[Docs] [txt|pdf|xml|html] [Tracker] [Email] [Diff1] [Diff2] [Nits]

Versions: 00 01 02

Network File System Version 4                                   C. Lever
Internet-Draft                                                    Oracle
Intended status: Standards Track                          March 28, 2017
Expires: September 29, 2017


 RDMA Connection Manager Private Messages For RPC-Over-RDMA Version One
                 draft-cel-nfsv4-rpcrdma-cm-pvt-msg-01

Abstract

   This document specifies the format of RDMA-CM Private Data exchanged
   between RPC-over-RDMA Version One peers as a transport connection is
   established.  Such messages indicate peer support for Remote
   Invalidation and larger-than-default inline thresholds.  The message
   format is extensible.

Requirements Language

   The key words "MUST", "MUST NOT", "REQUIRED", "SHALL", "SHALL NOT",
   "SHOULD", "SHOULD NOT", "RECOMMENDED", "MAY", and "OPTIONAL" in this
   document are to be interpreted as described in [RFC2119].

Status of This Memo

   This Internet-Draft is submitted in full conformance with the
   provisions of BCP 78 and BCP 79.

   Internet-Drafts are working documents of the Internet Engineering
   Task Force (IETF).  Note that other groups may also distribute
   working documents as Internet-Drafts.  The list of current Internet-
   Drafts is at http://datatracker.ietf.org/drafts/current/.

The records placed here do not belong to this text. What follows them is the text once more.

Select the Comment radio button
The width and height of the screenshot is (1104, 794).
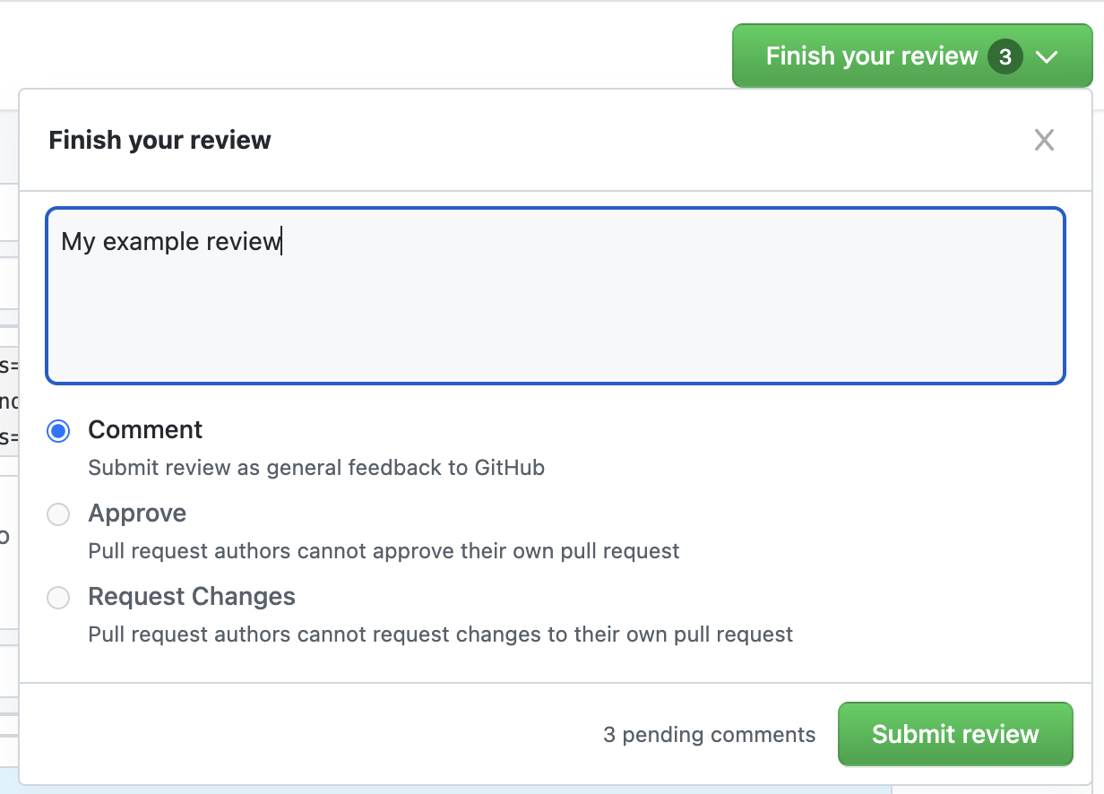(x=58, y=431)
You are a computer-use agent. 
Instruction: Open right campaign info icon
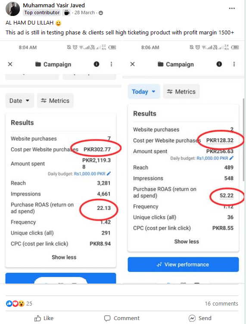tap(219, 64)
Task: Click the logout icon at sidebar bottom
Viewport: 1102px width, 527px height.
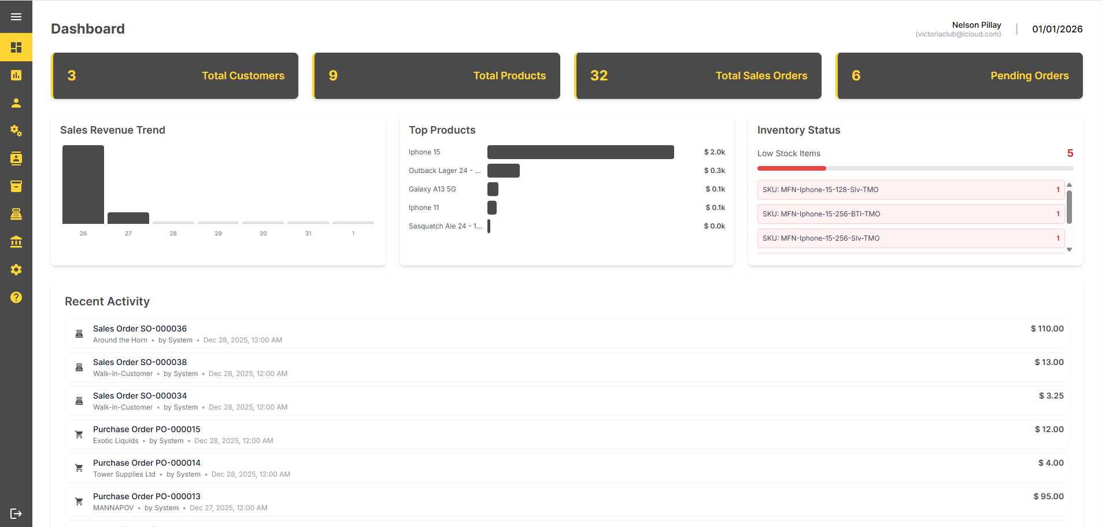Action: pos(16,513)
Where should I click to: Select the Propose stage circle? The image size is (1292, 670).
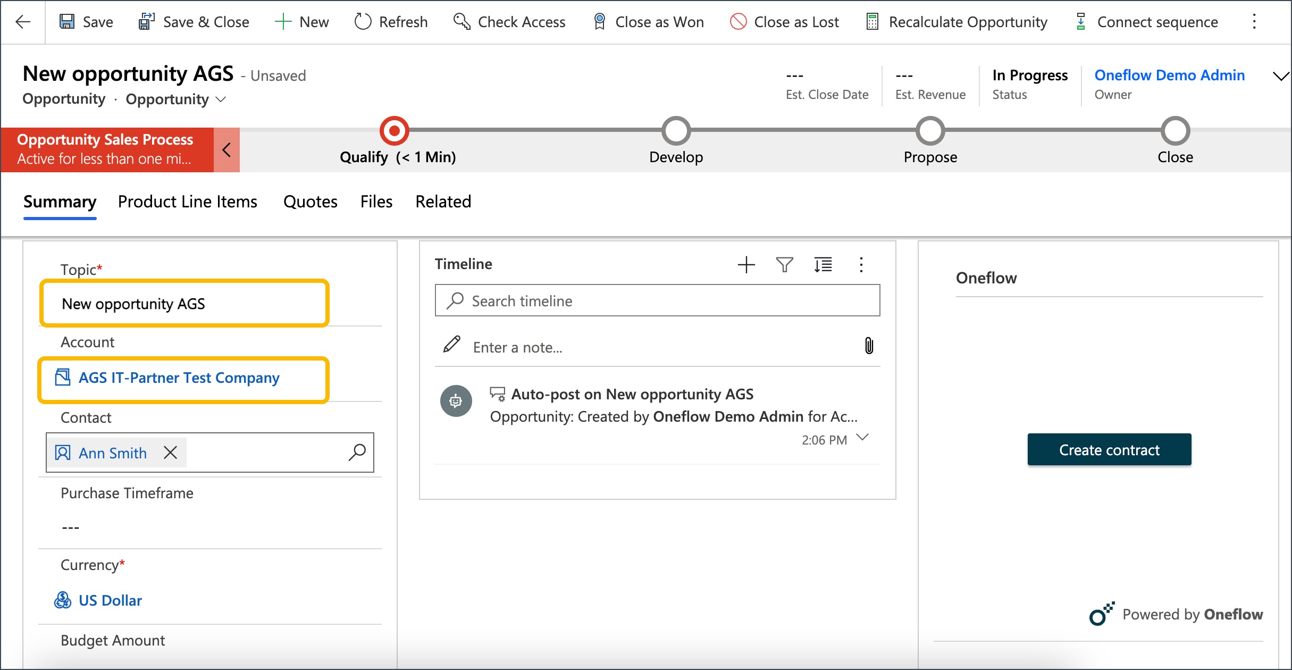coord(930,131)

   Internet-Drafts are draft documents valid for a maximum of six months
   and may be updated, replaced, or obsoleted by other documents at any
   time.  It is inappropriate to use Internet-Drafts as reference
   material or to cite them other than as "work in progress."

   This Internet-Draft will expire on September 29, 2017.

Copyright Notice

   Copyright (c) 2017 IETF Trust and the persons identified as the
   document authors.  All rights reserved.

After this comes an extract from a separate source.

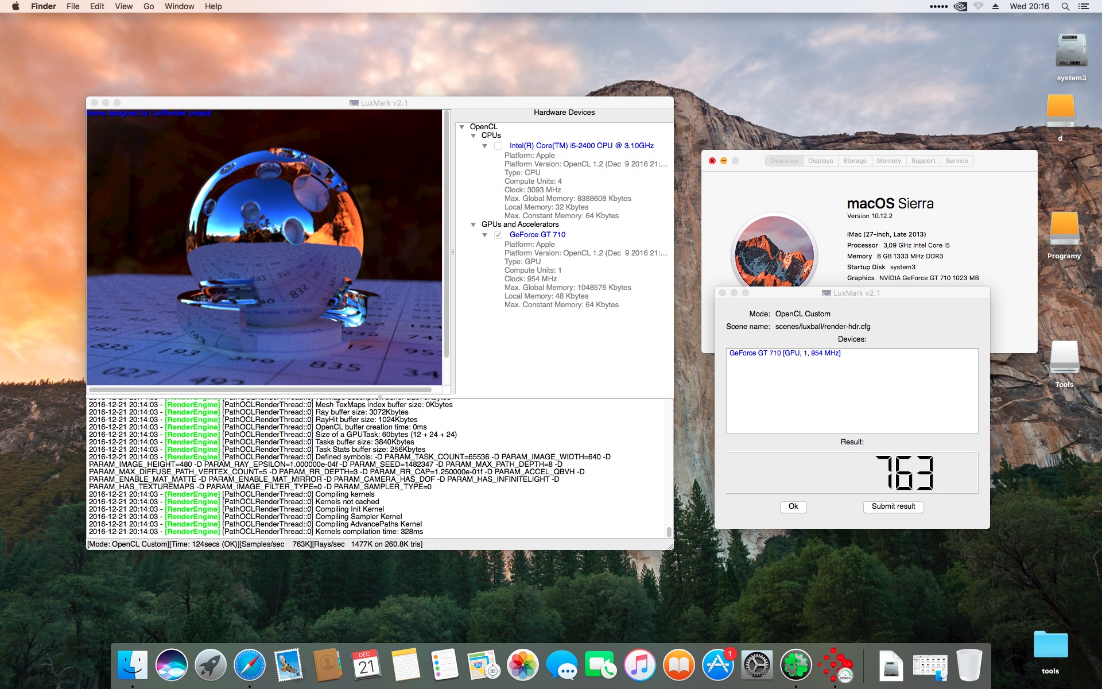Collapse GPUs and Accelerators group
The width and height of the screenshot is (1102, 689).
click(473, 224)
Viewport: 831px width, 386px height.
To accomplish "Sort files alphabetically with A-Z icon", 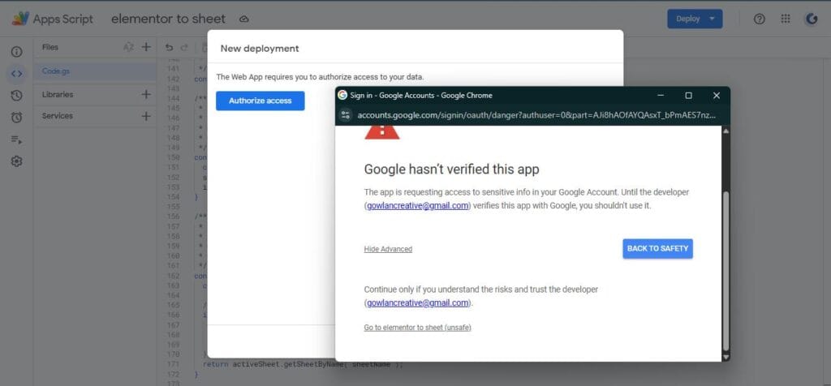I will [128, 48].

   This document is subject to BCP 78 and the IETF Trust's Legal
   Provisions Relating to IETF Documents
   (http://trustee.ietf.org/license-info) in effect on the date of



Lever                  Expires September 29, 2017               [Page 1]

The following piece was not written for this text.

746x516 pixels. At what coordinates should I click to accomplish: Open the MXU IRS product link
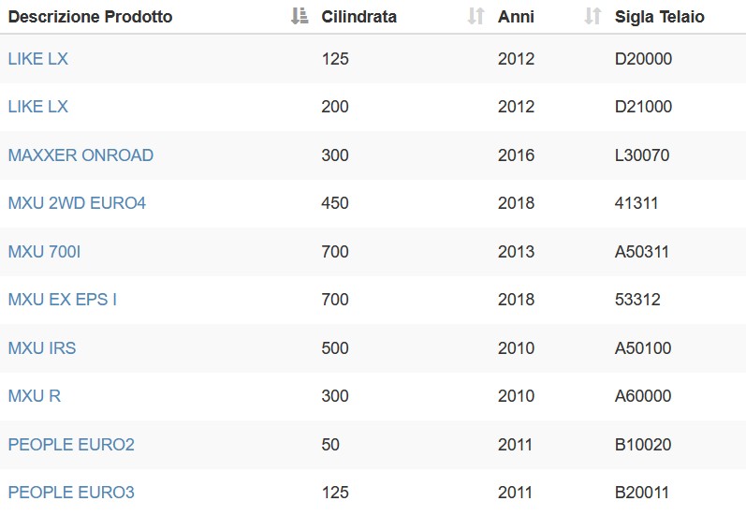tap(42, 348)
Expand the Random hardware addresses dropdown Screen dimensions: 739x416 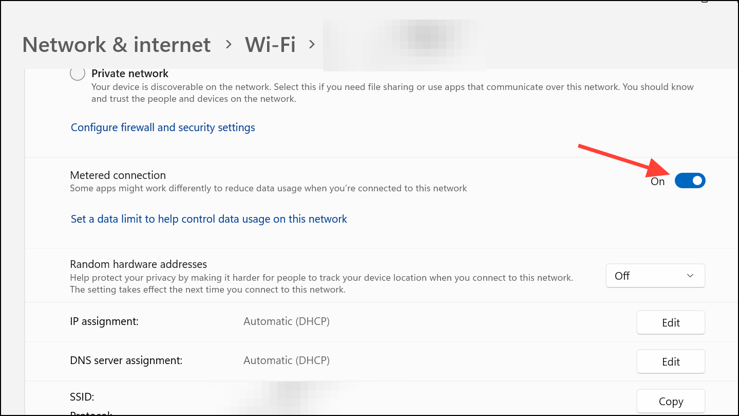point(655,276)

Internet-Draft      RPC-Over-RDMA CM Private Messages         March 2017


   publication of this document.  Please review these documents
   carefully, as they describe your rights and restrictions with respect
   to this document.  Code Components extracted from this document must
   include Simplified BSD License text as described in Section 4.e of
   the Trust Legal Provisions and are provided without warranty as
   described in the Simplified BSD License.

Table of Contents

   1.  Introduction  . . . . . . . . . . . . . . . . . . . . . . . .   2
   2.  Advertised Transport Capabilities . . . . . . . . . . . . . .   3
     2.1.  Inline Threshold Size . . . . . . . . . . . . . . . . . .   3
     2.2.  Remote Invalidation . . . . . . . . . . . . . . . . . . .   4
   3.  Private Data Message Format . . . . . . . . . . . . . . . . .   5
     3.1.  Fixed Mandatory Fields  . . . . . . . . . . . . . . . . .   5
     3.2.  Extending The Message Format  . . . . . . . . . . . . . .   7
   4.  Interoperability Considerations . . . . . . . . . . . . . . .   7
   5.  IANA Considerations . . . . . . . . . . . . . . . . . . . . .   7
   6.  Security Considerations . . . . . . . . . . . . . . . . . . .   7
   7.  References  . . . . . . . . . . . . . . . . . . . . . . . . .   7
     7.1.  Normative References  . . . . . . . . . . . . . . . . . .   7
     7.2.  Informative References  . . . . . . . . . . . . . . . . .   8
   Appendix A.  Acknowledgments  . . . . . . . . . . . . . . . . . .   8
   Author's Address  . . . . . . . . . . . . . . . . . . . . . . . .   8

1.  Introduction

   The RPC-over-RDMA Version One transport protocol enables the use of
   RDMA data transfer for upper layer protocols based on RPC
   [I-D.ietf-nfsv4-rfc5666bis].  The terms "Remote Direct Memory Access"
   (RDMA) and "Direct Data Placement" (DDP) are introduced in [RFC5040].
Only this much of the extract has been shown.